Extracted data entries
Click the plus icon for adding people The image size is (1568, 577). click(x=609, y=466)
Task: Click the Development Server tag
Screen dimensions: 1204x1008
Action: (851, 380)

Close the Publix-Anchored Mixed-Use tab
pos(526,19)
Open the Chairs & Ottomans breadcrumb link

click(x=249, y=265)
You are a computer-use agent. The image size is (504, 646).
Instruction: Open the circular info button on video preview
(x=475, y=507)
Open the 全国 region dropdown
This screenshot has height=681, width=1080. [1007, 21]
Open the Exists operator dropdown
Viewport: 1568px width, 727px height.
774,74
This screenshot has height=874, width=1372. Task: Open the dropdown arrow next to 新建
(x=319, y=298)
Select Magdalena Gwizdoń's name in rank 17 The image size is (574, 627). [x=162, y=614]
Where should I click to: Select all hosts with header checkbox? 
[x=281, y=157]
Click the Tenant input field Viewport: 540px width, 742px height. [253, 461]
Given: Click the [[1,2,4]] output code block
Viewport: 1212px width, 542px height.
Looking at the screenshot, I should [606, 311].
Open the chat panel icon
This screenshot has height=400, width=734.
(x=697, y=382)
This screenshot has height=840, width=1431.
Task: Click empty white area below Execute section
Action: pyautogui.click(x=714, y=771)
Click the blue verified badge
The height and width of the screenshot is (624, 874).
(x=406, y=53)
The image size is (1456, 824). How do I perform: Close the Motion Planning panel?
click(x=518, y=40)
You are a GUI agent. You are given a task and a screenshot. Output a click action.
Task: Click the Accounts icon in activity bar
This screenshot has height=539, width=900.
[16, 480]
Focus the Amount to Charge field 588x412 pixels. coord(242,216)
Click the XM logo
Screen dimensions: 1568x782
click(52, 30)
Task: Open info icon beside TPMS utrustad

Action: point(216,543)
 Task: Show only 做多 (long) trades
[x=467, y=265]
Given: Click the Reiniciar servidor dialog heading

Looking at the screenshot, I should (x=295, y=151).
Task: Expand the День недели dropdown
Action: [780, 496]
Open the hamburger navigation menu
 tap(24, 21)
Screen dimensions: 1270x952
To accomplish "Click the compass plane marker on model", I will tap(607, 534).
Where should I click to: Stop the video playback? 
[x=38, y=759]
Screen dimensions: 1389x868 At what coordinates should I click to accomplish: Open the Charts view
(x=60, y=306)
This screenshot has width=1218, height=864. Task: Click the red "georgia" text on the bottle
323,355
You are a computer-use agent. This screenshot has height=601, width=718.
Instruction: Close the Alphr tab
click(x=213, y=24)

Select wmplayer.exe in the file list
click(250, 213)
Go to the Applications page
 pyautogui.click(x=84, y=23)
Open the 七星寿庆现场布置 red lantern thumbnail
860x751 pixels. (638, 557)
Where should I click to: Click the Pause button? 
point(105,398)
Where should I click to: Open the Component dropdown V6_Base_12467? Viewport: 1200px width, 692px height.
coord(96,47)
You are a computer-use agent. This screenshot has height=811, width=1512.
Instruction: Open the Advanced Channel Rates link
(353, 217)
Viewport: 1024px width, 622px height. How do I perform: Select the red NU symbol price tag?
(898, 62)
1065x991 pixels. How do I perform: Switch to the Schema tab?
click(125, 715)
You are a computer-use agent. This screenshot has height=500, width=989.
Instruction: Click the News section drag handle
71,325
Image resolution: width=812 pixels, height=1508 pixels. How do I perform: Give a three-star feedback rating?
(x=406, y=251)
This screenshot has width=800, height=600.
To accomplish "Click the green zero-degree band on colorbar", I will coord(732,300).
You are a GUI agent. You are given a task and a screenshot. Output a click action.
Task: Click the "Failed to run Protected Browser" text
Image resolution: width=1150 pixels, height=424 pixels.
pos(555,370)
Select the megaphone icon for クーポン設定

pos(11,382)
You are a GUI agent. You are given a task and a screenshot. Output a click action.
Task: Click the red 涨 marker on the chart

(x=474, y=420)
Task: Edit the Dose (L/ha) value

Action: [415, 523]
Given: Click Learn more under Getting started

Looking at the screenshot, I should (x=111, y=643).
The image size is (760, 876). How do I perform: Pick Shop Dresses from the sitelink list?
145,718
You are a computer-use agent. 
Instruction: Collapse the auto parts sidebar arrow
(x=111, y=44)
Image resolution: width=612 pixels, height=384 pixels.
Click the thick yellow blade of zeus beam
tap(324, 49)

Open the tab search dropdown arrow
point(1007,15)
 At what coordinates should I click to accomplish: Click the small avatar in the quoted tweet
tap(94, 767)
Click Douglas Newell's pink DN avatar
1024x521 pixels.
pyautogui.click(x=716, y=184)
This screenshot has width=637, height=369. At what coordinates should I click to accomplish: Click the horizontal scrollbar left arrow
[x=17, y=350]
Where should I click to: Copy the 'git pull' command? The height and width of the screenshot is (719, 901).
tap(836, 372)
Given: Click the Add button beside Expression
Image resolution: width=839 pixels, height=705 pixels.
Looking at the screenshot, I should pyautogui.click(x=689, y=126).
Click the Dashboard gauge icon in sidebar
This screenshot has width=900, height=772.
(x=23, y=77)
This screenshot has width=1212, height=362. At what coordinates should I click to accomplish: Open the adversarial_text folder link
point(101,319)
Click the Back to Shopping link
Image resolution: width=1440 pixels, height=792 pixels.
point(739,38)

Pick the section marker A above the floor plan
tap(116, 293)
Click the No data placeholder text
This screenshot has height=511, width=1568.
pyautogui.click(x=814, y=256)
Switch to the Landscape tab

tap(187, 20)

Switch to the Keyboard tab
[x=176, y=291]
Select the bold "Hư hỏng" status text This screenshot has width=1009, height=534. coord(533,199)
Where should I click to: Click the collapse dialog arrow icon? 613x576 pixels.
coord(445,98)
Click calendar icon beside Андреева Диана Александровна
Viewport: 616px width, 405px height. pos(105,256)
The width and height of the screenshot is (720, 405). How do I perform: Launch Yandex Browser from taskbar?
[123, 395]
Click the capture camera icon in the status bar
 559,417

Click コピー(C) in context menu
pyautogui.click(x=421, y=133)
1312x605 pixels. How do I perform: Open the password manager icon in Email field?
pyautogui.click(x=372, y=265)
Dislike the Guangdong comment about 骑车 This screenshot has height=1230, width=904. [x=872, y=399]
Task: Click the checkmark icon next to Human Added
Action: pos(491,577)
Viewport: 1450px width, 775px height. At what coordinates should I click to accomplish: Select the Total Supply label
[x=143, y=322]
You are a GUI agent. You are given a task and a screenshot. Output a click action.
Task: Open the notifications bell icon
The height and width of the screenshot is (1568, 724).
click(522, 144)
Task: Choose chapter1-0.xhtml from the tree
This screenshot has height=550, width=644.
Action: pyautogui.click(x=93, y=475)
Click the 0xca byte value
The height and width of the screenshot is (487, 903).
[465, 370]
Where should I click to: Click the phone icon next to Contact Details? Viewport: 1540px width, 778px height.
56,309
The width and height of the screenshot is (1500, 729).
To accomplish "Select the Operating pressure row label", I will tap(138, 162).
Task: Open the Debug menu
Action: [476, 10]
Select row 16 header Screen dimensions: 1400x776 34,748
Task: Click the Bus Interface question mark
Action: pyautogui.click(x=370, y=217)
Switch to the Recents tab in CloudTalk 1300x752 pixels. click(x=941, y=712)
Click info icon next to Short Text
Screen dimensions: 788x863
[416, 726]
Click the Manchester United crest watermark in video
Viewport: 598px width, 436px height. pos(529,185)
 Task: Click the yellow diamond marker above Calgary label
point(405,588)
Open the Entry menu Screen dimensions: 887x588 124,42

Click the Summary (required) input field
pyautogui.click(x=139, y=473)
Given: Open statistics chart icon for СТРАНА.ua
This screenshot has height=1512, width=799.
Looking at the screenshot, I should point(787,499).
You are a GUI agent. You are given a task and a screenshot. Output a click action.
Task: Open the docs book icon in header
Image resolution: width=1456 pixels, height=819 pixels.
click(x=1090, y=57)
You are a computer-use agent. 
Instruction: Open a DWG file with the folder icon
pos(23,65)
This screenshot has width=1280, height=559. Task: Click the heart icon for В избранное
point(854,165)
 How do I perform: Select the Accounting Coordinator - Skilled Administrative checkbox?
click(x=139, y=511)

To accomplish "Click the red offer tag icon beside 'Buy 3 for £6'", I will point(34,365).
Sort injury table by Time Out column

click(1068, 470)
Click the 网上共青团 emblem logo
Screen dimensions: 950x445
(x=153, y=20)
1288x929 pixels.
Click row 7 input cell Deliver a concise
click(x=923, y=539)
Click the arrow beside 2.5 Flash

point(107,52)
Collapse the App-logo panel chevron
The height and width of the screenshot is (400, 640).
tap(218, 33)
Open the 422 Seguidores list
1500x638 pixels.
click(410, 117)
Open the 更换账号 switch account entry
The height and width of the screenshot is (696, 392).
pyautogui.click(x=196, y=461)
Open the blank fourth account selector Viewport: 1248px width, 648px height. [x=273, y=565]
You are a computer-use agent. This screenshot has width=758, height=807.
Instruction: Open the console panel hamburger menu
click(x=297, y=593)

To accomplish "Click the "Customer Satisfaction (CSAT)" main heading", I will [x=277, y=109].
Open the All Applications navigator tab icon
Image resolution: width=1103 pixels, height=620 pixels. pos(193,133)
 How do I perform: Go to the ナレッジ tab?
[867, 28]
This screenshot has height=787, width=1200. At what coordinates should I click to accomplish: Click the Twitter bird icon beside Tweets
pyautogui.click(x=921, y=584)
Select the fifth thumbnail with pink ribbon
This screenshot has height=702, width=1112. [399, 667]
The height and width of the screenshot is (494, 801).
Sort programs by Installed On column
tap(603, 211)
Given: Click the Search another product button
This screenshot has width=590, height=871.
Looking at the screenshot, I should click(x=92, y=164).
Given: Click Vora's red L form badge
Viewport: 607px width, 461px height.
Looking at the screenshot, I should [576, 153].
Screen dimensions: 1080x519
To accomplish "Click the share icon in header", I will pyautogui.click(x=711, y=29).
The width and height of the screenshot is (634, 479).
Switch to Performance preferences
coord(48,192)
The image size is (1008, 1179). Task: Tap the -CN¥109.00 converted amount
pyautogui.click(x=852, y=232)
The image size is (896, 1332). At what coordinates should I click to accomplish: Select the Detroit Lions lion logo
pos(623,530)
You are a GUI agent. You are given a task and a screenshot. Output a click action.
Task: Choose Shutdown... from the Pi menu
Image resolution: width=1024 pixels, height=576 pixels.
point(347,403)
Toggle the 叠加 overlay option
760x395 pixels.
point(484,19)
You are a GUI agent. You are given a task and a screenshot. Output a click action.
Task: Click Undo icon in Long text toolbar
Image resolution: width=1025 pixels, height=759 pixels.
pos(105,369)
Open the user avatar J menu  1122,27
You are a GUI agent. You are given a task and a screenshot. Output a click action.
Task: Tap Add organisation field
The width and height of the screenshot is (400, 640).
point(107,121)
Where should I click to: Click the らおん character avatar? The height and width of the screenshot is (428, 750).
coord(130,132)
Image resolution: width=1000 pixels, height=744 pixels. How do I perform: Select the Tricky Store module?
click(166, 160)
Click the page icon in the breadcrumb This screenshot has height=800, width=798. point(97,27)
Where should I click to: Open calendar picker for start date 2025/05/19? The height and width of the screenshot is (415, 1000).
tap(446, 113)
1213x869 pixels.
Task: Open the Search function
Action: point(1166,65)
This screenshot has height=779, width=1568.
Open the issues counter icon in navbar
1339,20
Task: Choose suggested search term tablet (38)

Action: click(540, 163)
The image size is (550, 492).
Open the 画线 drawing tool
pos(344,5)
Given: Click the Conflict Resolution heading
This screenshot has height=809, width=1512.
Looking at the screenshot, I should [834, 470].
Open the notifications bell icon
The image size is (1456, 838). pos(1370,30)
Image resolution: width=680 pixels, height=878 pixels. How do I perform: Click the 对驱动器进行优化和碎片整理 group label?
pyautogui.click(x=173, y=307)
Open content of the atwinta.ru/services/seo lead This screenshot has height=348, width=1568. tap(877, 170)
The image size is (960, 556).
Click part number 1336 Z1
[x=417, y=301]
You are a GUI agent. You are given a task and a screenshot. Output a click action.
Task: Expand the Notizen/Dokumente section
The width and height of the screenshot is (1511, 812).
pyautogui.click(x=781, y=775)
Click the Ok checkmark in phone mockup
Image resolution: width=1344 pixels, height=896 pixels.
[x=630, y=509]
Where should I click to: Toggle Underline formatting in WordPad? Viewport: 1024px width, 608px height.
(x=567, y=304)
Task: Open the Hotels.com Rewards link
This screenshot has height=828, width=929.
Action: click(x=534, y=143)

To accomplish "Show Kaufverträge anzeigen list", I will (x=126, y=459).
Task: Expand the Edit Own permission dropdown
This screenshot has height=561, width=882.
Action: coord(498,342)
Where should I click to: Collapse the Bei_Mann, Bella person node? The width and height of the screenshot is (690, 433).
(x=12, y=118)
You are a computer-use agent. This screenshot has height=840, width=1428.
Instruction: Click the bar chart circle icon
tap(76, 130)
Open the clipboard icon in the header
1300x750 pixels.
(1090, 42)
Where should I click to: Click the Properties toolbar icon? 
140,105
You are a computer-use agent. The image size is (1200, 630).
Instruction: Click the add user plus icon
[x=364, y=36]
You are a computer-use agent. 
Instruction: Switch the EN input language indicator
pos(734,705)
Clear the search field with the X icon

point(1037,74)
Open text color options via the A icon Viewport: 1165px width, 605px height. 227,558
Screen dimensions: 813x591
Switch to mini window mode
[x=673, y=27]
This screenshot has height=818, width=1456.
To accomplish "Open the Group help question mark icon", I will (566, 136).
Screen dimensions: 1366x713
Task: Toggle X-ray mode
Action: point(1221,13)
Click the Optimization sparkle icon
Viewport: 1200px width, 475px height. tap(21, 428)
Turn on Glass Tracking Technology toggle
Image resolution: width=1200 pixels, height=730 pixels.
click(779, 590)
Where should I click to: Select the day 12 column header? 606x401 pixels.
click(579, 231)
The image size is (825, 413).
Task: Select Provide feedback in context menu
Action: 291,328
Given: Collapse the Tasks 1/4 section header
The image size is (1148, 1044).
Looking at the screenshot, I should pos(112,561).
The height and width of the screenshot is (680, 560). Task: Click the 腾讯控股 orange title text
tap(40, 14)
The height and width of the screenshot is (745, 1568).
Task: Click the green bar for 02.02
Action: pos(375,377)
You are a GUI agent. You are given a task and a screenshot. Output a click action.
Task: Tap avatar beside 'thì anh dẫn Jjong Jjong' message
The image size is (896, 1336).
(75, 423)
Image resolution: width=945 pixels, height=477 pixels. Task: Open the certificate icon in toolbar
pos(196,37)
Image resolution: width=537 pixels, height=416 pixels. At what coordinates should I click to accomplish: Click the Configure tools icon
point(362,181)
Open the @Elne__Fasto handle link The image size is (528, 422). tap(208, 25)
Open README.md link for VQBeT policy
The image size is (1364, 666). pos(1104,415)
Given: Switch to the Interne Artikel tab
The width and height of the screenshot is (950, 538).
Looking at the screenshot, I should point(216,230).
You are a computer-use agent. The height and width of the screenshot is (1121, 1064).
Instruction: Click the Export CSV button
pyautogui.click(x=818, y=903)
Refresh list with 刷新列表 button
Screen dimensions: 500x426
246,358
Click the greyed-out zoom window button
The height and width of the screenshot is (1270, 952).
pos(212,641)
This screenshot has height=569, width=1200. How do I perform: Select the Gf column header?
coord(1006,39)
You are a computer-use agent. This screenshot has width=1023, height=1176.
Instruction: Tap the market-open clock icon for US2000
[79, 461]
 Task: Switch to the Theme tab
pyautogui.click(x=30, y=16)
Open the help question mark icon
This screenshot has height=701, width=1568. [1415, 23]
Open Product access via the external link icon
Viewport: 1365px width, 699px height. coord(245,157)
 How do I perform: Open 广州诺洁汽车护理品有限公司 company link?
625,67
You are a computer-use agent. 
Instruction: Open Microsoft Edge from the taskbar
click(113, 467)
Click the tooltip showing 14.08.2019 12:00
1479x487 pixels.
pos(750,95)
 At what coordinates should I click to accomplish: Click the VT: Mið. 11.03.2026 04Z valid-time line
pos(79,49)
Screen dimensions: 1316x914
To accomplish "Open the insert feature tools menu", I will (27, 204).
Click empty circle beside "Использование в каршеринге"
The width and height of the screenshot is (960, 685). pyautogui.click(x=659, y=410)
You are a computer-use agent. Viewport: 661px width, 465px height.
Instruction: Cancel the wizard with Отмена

→ Task prompt: The answer must be the line containing "Open Product access" and every line after it to the end of the records, repeated exactly.

→ Your solution:
Open Product access via the external link icon
Viewport: 1365px width, 699px height. coord(245,157)
 How do I perform: Open 广州诺洁汽车护理品有限公司 company link?
625,67
You are a computer-use agent. 
Instruction: Open Microsoft Edge from the taskbar
click(113, 467)
Click the tooltip showing 14.08.2019 12:00
1479x487 pixels.
pos(750,95)
 At what coordinates should I click to accomplish: Click the VT: Mið. 11.03.2026 04Z valid-time line
pos(79,49)
Screen dimensions: 1316x914
To accomplish "Open the insert feature tools menu", I will (27, 204).
Click empty circle beside "Использование в каршеринге"
The width and height of the screenshot is (960, 685). pyautogui.click(x=659, y=410)
You are a computer-use agent. Viewport: 661px width, 465px height.
Instruction: Cancel the wizard with Отмена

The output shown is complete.